=== INFORMATION PROVIDED ===
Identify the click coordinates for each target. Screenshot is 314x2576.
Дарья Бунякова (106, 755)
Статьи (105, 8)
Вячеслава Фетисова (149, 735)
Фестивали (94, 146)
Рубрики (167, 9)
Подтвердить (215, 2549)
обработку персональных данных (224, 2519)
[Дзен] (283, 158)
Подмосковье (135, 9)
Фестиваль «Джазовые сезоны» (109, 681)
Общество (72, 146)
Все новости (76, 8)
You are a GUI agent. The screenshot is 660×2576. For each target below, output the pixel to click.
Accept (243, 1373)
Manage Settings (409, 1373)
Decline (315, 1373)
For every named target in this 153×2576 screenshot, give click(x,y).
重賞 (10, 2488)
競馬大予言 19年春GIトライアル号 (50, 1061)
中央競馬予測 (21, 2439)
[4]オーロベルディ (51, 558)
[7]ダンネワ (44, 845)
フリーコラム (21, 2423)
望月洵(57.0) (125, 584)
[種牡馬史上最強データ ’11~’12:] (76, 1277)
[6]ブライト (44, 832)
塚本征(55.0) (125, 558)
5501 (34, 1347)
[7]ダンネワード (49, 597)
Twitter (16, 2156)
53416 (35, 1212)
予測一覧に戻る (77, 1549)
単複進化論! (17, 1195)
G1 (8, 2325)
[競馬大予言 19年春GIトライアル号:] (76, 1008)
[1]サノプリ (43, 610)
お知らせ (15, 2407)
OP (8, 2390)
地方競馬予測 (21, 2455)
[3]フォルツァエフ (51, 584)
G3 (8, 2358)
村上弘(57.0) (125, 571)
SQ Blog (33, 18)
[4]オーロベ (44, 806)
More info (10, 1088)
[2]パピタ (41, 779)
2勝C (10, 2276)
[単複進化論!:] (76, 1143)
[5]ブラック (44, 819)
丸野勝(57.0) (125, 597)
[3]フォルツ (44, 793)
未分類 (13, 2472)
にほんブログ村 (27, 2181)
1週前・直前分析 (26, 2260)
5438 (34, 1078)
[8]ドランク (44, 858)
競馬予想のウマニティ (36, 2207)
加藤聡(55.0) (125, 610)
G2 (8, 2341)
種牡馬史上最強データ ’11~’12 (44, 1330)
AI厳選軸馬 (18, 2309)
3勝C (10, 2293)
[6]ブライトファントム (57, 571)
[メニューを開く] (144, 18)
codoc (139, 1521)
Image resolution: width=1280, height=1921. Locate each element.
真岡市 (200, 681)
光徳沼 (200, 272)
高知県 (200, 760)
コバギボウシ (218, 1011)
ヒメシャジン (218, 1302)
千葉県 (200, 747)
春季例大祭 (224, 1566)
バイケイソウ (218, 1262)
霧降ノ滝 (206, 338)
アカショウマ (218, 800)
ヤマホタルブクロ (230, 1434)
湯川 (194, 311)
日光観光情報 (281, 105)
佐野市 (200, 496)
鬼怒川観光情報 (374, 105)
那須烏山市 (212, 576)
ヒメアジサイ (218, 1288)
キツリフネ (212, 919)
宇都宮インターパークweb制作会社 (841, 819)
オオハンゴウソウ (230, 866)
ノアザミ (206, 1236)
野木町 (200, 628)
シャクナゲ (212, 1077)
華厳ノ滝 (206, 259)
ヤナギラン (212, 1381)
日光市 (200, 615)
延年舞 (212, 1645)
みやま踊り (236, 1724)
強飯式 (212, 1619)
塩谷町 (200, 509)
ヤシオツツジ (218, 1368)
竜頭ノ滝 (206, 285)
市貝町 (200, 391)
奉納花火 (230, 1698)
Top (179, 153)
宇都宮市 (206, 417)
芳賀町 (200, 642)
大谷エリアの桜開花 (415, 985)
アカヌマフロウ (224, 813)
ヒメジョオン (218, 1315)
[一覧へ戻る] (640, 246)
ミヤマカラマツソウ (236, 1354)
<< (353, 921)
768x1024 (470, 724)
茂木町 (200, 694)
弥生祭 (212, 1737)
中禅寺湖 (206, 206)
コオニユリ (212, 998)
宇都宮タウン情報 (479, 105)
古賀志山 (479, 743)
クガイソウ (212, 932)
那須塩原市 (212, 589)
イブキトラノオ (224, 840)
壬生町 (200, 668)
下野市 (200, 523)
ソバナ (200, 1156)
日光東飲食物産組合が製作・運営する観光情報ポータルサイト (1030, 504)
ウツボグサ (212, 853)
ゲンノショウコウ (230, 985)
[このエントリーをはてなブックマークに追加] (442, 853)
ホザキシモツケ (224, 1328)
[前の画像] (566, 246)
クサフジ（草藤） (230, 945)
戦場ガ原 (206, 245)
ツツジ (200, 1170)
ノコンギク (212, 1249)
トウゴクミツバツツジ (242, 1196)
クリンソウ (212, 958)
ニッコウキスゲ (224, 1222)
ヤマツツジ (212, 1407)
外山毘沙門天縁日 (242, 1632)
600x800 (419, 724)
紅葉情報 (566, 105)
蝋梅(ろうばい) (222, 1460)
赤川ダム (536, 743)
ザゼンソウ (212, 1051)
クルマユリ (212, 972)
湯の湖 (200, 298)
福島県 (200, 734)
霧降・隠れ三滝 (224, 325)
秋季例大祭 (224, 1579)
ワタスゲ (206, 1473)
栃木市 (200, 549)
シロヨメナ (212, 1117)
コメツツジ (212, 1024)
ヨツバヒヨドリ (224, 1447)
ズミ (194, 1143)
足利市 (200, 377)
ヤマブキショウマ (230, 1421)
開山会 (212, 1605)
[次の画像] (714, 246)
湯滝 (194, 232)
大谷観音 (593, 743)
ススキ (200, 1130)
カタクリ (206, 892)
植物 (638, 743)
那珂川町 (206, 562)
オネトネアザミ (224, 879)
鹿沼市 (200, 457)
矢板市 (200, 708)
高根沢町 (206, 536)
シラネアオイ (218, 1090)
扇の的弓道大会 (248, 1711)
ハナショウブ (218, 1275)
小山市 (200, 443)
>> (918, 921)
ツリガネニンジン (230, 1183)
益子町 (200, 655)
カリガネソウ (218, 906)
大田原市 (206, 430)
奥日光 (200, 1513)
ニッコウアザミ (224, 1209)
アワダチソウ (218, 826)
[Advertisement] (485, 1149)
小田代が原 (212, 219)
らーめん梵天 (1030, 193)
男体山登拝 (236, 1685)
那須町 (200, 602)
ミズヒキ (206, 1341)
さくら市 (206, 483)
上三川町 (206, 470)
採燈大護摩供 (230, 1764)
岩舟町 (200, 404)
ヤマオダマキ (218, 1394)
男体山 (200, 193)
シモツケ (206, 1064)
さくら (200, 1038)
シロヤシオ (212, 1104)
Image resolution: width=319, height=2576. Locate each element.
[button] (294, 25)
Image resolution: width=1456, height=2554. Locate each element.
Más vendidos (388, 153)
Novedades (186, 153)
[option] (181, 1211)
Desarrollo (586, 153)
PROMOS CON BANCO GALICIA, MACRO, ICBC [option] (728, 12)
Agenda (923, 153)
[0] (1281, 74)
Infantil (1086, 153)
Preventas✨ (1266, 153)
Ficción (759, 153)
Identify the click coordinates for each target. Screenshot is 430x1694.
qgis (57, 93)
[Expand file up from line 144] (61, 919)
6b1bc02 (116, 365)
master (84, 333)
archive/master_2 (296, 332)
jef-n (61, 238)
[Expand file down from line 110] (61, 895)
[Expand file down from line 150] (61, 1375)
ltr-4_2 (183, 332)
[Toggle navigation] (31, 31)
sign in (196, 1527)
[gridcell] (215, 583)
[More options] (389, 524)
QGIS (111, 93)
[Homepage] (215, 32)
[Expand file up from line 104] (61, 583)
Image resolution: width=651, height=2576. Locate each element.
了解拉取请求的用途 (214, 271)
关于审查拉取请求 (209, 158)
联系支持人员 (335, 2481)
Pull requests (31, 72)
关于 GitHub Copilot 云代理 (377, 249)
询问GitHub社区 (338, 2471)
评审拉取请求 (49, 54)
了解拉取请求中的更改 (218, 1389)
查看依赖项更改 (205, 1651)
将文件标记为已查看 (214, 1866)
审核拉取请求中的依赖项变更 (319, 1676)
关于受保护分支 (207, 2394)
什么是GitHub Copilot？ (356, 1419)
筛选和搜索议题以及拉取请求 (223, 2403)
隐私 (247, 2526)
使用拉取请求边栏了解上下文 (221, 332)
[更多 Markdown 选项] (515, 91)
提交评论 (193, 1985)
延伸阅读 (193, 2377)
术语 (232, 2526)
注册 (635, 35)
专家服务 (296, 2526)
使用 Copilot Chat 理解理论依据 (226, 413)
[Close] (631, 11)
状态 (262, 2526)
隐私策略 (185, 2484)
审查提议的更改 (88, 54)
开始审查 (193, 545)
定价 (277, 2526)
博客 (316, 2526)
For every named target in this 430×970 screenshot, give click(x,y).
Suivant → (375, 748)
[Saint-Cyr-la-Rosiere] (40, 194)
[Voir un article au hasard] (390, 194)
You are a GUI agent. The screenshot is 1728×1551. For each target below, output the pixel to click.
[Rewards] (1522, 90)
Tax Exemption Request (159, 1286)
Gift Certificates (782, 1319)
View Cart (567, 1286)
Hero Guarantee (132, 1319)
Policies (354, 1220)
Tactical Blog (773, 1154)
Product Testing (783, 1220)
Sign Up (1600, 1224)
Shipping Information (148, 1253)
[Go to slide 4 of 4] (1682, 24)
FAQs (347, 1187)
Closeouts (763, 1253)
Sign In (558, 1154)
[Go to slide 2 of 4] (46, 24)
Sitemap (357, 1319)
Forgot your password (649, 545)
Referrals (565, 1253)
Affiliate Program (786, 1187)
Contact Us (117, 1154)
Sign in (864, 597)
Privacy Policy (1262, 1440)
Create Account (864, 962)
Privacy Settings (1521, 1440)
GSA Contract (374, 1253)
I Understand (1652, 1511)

=== EXERCISE REQUIREMENTS ===
Scan the lines above for "768x1024 (470, 724)" and for "[More options] (389, 524)". Repeat exactly the line holding each of them and every line in between.

=== REPLY TO THE EXERCISE ===
768x1024 (470, 724)
茂木町 (200, 694)
弥生祭 (212, 1737)
中禅寺湖 (206, 206)
コオニユリ (212, 998)
宇都宮タウン情報 (479, 105)
古賀志山 (479, 743)
クガイソウ (212, 932)
那須塩原市 (212, 589)
イブキトラノオ (224, 840)
壬生町 (200, 668)
下野市 (200, 523)
ソバナ (200, 1156)
日光東飲食物産組合が製作・運営する観光情報ポータルサイト (1030, 504)
ウツボグサ (212, 853)
ゲンノショウコウ (230, 985)
[このエントリーをはてなブックマークに追加] (442, 853)
ホザキシモツケ (224, 1328)
[前の画像] (566, 246)
クサフジ（草藤） (230, 945)
戦場ガ原 (206, 245)
ツツジ (200, 1170)
ノコンギク (212, 1249)
トウゴクミツバツツジ (242, 1196)
クリンソウ (212, 958)
ニッコウキスゲ (224, 1222)
ヤマツツジ (212, 1407)
外山毘沙門天縁日 (242, 1632)
600x800 (419, 724)
紅葉情報 (566, 105)
蝋梅(ろうばい) (222, 1460)
赤川ダム (536, 743)
ザゼンソウ (212, 1051)
クルマユリ (212, 972)
湯の湖 (200, 298)
福島県 (200, 734)
霧降・隠れ三滝 (224, 325)
秋季例大祭 (224, 1579)
ワタスゲ (206, 1473)
栃木市 (200, 549)
シロヨメナ (212, 1117)
コメツツジ (212, 1024)
ヨツバヒヨドリ (224, 1447)
ズミ (194, 1143)
足利市 (200, 377)
ヤマブキショウマ (230, 1421)
開山会 (212, 1605)
[次の画像] (714, 246)
湯滝 (194, 232)
大谷観音 (593, 743)
ススキ (200, 1130)
カタクリ (206, 892)
植物 (638, 743)
那珂川町 (206, 562)
オネトネアザミ (224, 879)
鹿沼市 (200, 457)
矢板市 (200, 708)
高根沢町 (206, 536)
シラネアオイ (218, 1090)
扇の的弓道大会 (248, 1711)
ハナショウブ (218, 1275)
小山市 (200, 443)
>> (918, 921)
ツリガネニンジン (230, 1183)
益子町 (200, 655)
カリガネソウ (218, 906)
大田原市 (206, 430)
奥日光 (200, 1513)
ニッコウアザミ (224, 1209)
アワダチソウ (218, 826)
[Advertisement] (485, 1149)
小田代が原 (212, 219)
らーめん梵天 (1030, 193)
男体山登拝 (236, 1685)
那須町 (200, 602)
ミズヒキ (206, 1341)
さくら市 (206, 483)
上三川町 (206, 470)
採燈大護摩供 (230, 1764)
岩舟町 (200, 404)
ヤマオダマキ (218, 1394)
男体山 (200, 193)
シモツケ (206, 1064)
さくら (200, 1038)
シロヤシオ (212, 1104)
Image resolution: width=319, height=2576. Locate each element.
[button] (294, 25)
Image resolution: width=1456, height=2554. Locate each element.
Más vendidos (388, 153)
Novedades (186, 153)
[option] (181, 1211)
Desarrollo (586, 153)
PROMOS CON BANCO GALICIA, MACRO, ICBC [option] (728, 12)
Agenda (923, 153)
[0] (1281, 74)
Infantil (1086, 153)
Preventas✨ (1266, 153)
Ficción (759, 153)
Identify the click coordinates for each target. Screenshot is 430x1694.
qgis (57, 93)
[Expand file up from line 144] (61, 919)
6b1bc02 (116, 365)
master (84, 333)
archive/master_2 (296, 332)
jef-n (61, 238)
[Expand file down from line 110] (61, 895)
[Expand file down from line 150] (61, 1375)
ltr-4_2 (183, 332)
[Toggle navigation] (31, 31)
sign in (196, 1527)
[gridcell] (215, 583)
[More options] (389, 524)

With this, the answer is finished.